In the spring of 2022, the 16th hospital became a shelter for newborns. They were brought to the medical facility on Lui Pasteur Street after the shelling of the City Perinatal Center.

“One child was in very critical condition with a blood infection. We provided supportive therapy, and now everything is fine with them,” says Olena.

Until the summer of the previous year, 14 doctors lived and worked in the medical facility. They started going home when public transportation and gas stations resumed operation in Kharkiv.

Olena confesses that during those months, she dreamt of simple things like sleeping in her own bed, on her own pillow, in her own pajamas, craving her own space.

“We tried to continue growing, and tried to protect our hospital. We organized our work so that we never stopped. In our department, everyone worked like bees. We continued improving our hospital – they brought us seedlings, and we planted flower beds. We tidied up the surroundings, collected leaves outside in the fall. Despite the difficulties, we not only had tough memories from that time but also positive ones,” notes the doctor.

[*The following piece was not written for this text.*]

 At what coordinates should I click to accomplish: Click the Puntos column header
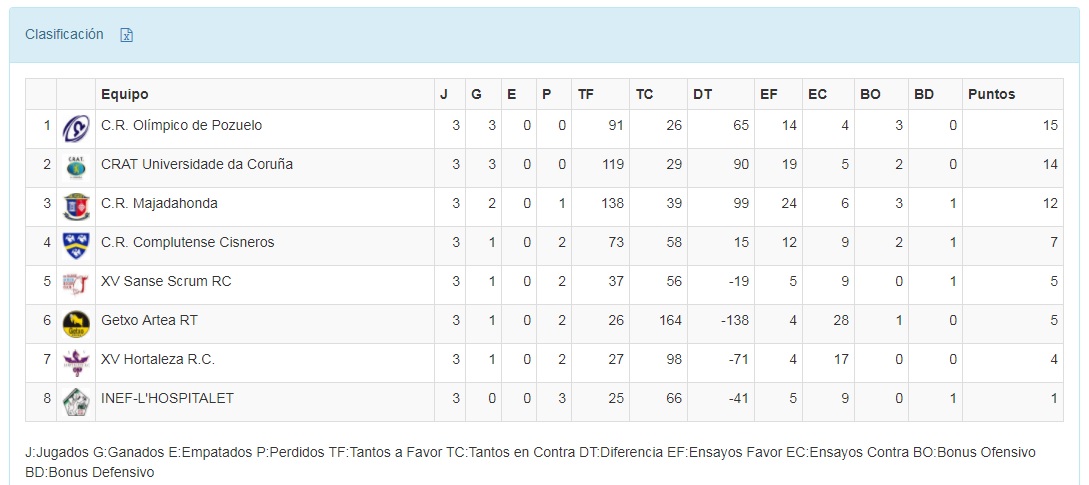[991, 94]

An ARCHITECT immunochemistry analyzer device from Abbott, gifted by donors, appeared in the hospital. It’s a device for determining the concentration of medicinal substances introduced during high-dose chemotherapy. Previously, patients from the 16th hospital were sent to Kyiv for this procedure.

“Now therapy for our children is much more accessible; we don’t have to send patients anywhere – neither to other clinics in Ukraine nor abroad. We’re currently performing everything except transplantation. We aspire to more. We really want elements of autotransplantation to be available in our clinic. Currently, we also need staff expansion because two doctors work in the 36-bed ward,” Olena explains.

Olena’s dream is to wake up one day to a world without war.

“I wish everyone would return home, so that children would no longer be scared, and life would be even better!” the doctor says.